This rich and chocolatey cocoa with a fragrant spices and a bite of chile is a modern interpretation of early unsweetened hot chocolate drinks. These early drinks used herbs, spices, flowers, musk and even corn as a thickener. While the nuts and cardamom were not ingredients used by the Mayans they add to the exotic flavors that make this drink unique. If you don't like your hot chocolate spicy skip the chile and enjoy the marvelous flavors.
The name, Ek Chuah, comes from the Mayan god of chocolate. I think this recipe would meet with his approval.

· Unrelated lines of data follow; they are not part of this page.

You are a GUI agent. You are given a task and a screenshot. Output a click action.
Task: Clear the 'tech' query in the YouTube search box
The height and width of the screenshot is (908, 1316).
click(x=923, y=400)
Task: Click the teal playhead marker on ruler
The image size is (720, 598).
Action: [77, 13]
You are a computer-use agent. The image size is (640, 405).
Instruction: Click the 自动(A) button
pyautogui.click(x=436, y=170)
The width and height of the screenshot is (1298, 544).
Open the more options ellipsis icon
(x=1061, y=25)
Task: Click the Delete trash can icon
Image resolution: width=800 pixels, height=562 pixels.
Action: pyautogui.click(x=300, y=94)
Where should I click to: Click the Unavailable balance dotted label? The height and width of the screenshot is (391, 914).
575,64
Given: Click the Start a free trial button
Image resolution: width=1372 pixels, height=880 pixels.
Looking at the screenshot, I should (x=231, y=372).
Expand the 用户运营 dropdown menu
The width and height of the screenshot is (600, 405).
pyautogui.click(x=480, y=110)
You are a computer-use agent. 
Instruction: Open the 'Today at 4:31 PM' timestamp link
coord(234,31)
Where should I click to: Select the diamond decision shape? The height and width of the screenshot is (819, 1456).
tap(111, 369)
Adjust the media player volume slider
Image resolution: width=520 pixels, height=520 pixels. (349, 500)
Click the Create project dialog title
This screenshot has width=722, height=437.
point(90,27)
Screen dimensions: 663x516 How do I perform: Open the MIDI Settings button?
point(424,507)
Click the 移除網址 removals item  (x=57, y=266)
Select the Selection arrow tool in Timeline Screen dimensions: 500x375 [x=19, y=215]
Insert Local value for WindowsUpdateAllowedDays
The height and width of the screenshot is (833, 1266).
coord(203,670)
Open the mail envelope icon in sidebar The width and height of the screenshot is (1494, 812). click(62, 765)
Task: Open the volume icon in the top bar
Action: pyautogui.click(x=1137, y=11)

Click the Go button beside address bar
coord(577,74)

Ek Chuah’s Spiced Hot Chocolate
By Bonnie Glass
4 cups of quarts milk or non-dairy milk
2 Tb achiote seeds
2 cinnamon sticks
4 whole green cardamom pods (smashed)
¼ cup rough chopped almonds or hazelnuts
5 dried rosebuds (optional)
1 whole dried chile del árbol
1 tablespoon vanilla extreact
Pinch of salt
Sugar to taste
Heat the milk over medium heat with achiote seeds, cinnamon sticks and cardamom. Do not boil and stir frequently. The achiote will give the mixture a light yellow hue.
Add chopped nuts and rosebuds. Fort spicier hot chocolate add chile de árbol now. Stir then add chocolate stir until chocolate is melted and fully incorporated into the milk. Reduce heat and simmer for 10 minutes to allow the mixture to steep.
Add vanilla along with sugar to taste and a pinch of salt. The chile de árbol can be added now and steep for 3-4 minutes for a less heat.
Pour through a sieve and strain before serving. Top with whipped cream sprinkled with unsweetened cocoa powder. The whipped cream helps mellow the spiciness.